'''

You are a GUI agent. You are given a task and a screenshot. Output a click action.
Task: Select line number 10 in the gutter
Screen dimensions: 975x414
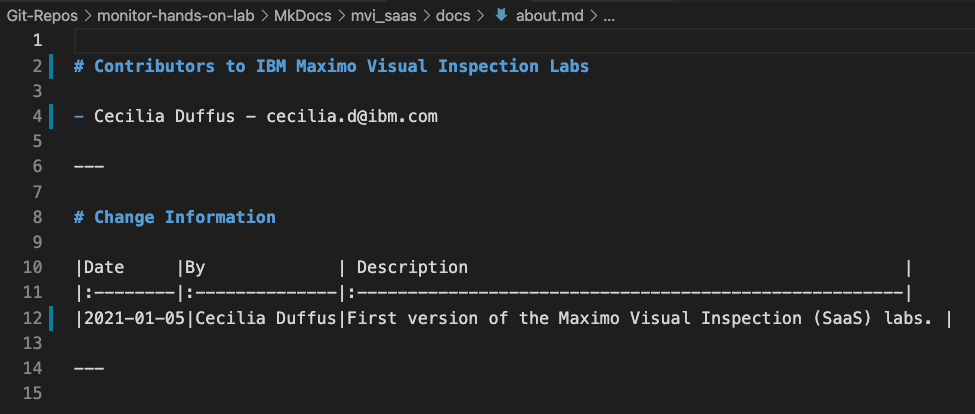click(32, 267)
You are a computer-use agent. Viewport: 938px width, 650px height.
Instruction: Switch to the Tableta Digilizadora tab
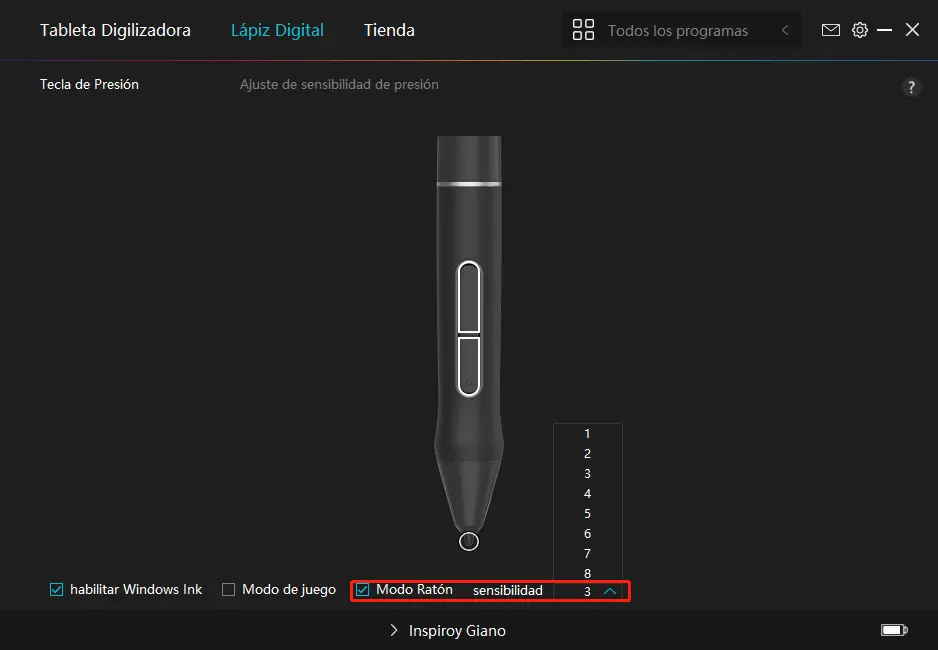(115, 30)
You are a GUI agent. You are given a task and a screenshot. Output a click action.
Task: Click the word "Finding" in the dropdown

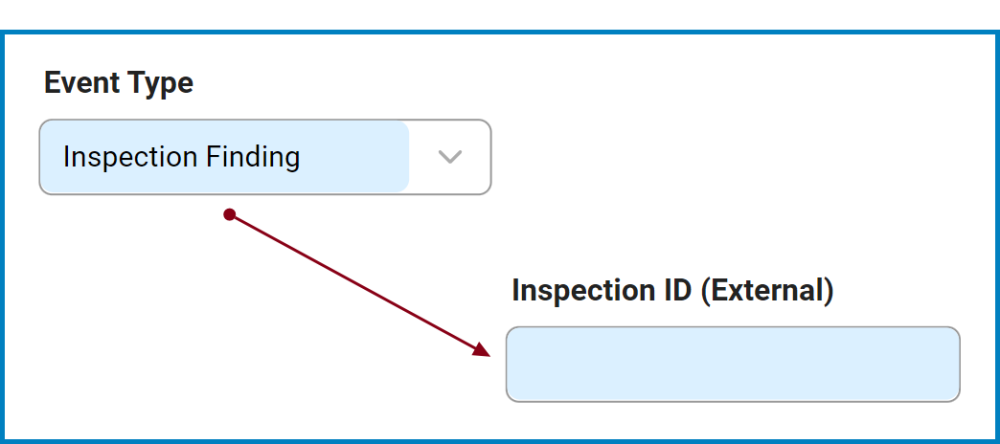[x=253, y=157]
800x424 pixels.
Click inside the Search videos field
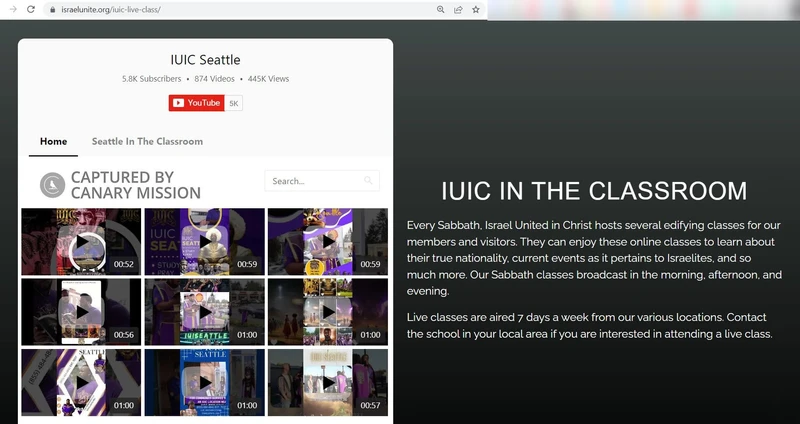312,181
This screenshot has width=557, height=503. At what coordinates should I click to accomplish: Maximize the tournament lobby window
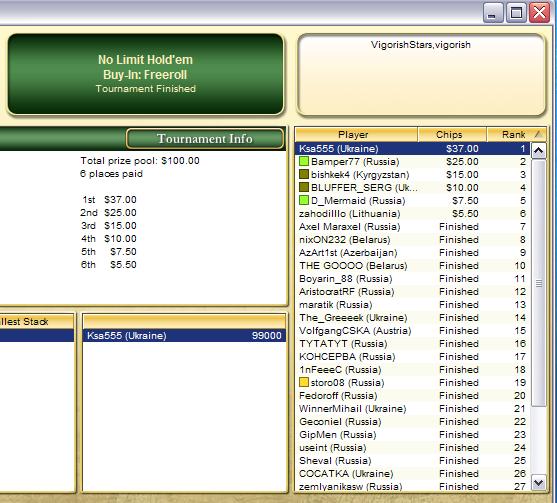point(517,13)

'''

Update the records above by changing every "screenshot" to "screen capture" and keeping everything else the same. Omit the pictures from your answer.

You are a GUI agent. You are given a task and a screen capture. Output a click action.
Task: Select line number 10 in the gutter
Screen dimensions: 975x414
click(32, 267)
You are a computer-use agent. Viewport: 938px width, 650px height.
Instruction: Switch to the Tableta Digilizadora tab
(115, 30)
You are a GUI agent. You are given a task and a screen capture. Output a click action.
Task: Click the word "Finding" in the dropdown

[x=253, y=157]
800x424 pixels.
Click inside the Search videos field
312,181
This screen capture has width=557, height=503. At what coordinates should I click to accomplish: Maximize the tournament lobby window
point(517,13)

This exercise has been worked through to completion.